Short description of key information:
Reproductive toxicity of DIDP was evaluated in two 2-generation reproductive toxicity tests (Exxon Biomedical Sciences, 1997b and 2000; key data published in Hushka et al., 2001). Rats were exposed by dietary administration to levels of DIDP ranging from 0.0-0.8% (or approx. 15-600 mg/kg/d). There were no statistically significant differences in male mating, male fertility, female fertility, female fecundity, or female gestational indices between treated and control animals in the P1 or P2 generation. Mean days of gestation and mean litter size and of the treated and control groups were similar. There were no statistically significant differences in the mean sex ratio of the treated offspring compared with controls. It was concluded that fertility was unaffected by DIDP treatment at levels up to 600 mg/kg/day.
Parental toxicity:
In both studies, liver and kidney effects were observed in the P1 generation. Increased liver weights and associated hepatocellular hypertrophy were observed at dietary concentrations of 0.4% and greater in both studies. These dietary concentrations also produced kidney effects that were associated with alpha 2u microglobulin toxicity, a male rat specific effect and thus not relevant to humans. In the first study, minor effects on the liver were observed at 0.2% (103-203 mg/kg/d). In the second study, no hepatic effects were recorded at this concentration (114-225 mg/kg/day). As there is a range in intake levels, it is likely this dietary concentration results in ingestion of DIDP at or near the NOAEL for systemic effects from repeated dosing. In the P2 generation liver and kidney changes were observed in the P2 males. A NOAEL of approximately 33-76 mg/kg/d (0.06%) was derived with the range being due to the fact received doses differed depending on the period considered. Up to the highest dose tested no overt signs of reproductive toxicity were reported, and no effects were observed on fertility parameters.

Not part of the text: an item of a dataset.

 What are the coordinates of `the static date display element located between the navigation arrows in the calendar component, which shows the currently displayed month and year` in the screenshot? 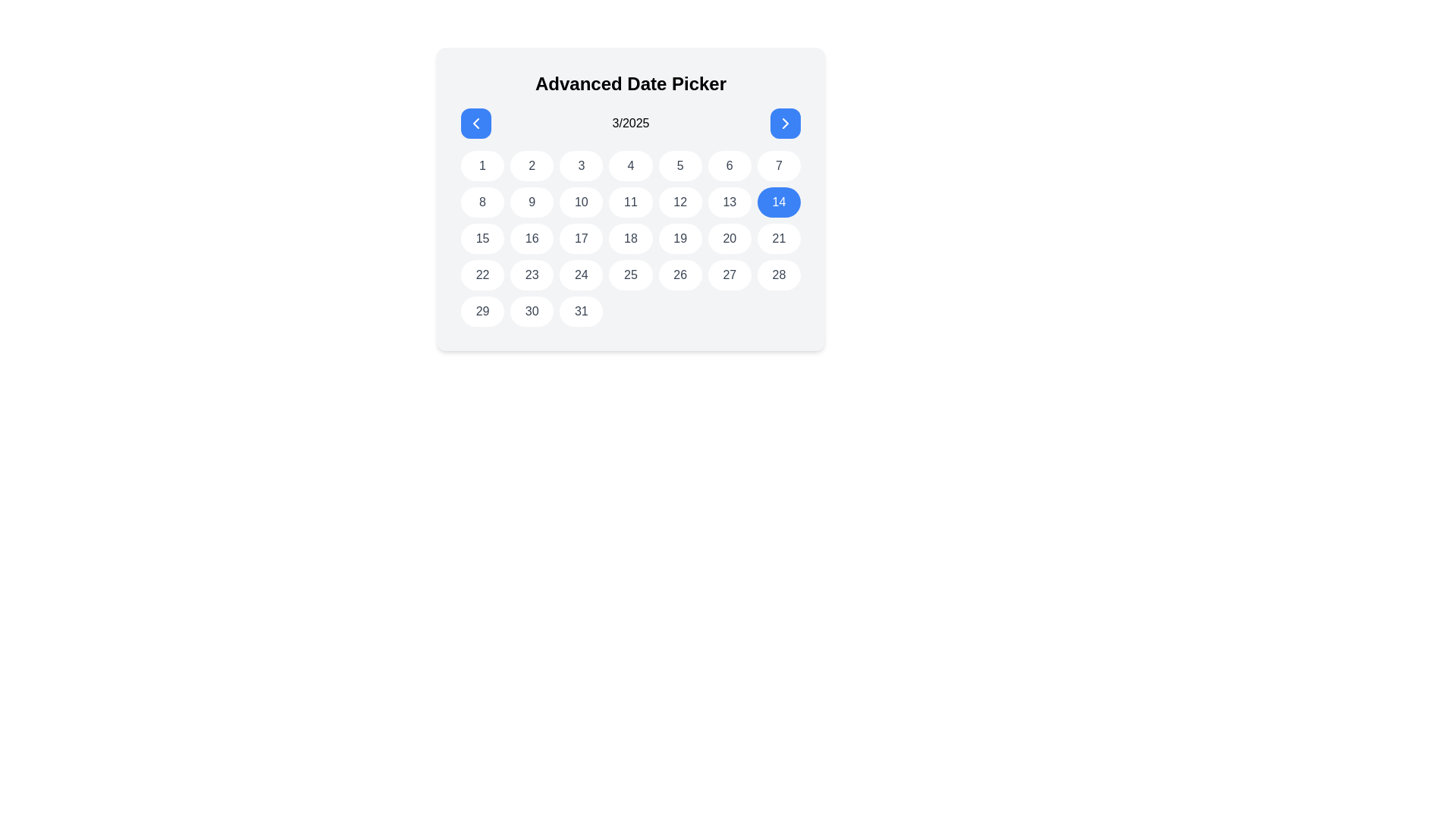 It's located at (630, 122).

Effects on developmental toxicity

Description of key information
Developmental toxicity studies of DIDP conducted at doses of 100, 500, and 1000 mg/kg provided evidence of slight and transient signs of maternal toxicity at 1,000 mg/kg/d (significant reversible decrease of body weight gain and food consumption) suggesting a conservative NOAEL of 500 mg/kg/d for maternal toxicity. The only statistically significant changes were skeletal variations (supernumerary cervical and rudimentary lumbar ribs) on a per litter basis at the high dose. Rudimentary ribs are a common finding in rat fetuses and should not be regarded as associated with malformations, but may only be related to transient maternal stress. It should be noted that supernumerary ribs were located in the cervical region which is less common (Waterman et al., 1999), but the biological significance of cervical supernumerary ribs remains uncertain. A NOAEL of 500 mg/kg/d may be assumed for skeletal variations.
Effect on developmental toxicity: via oral route
Dose descriptor:
500 mg/kg bw/day
Additional information

Skeletal variations were observed in the developmental studies at 1,000 mg/kg/d concurrently with slight signs of maternal toxicity and lead to a NOAEL of 500 mg/kg/d (European Commission, 2003). The decrease in survival indices mainly in F2 (day 1 and day 4) in the two-generation study as well as skeletal variations in developmental studies are not sufficient to justify classification for fertility, developmental or lactational effects (ECBI/51/00 - Rev.2 23.11.00). This opinion on fertility, developmental and lactational effects was concluded during the May 2000 meeting of the EU CMR and Pesticides Working Groups on Classification and Labelling (European Commission Working Group, 2000a; 2000b).

Justification for classification or non-classification

No classification as a repeated dose toxin is indicated according to the general classification and labeling requirements for dangerous substances and preparations (Directive 67-548-EEC) or the classification, labeling and packaging (CLP) regulation (EC) No 1272/2008.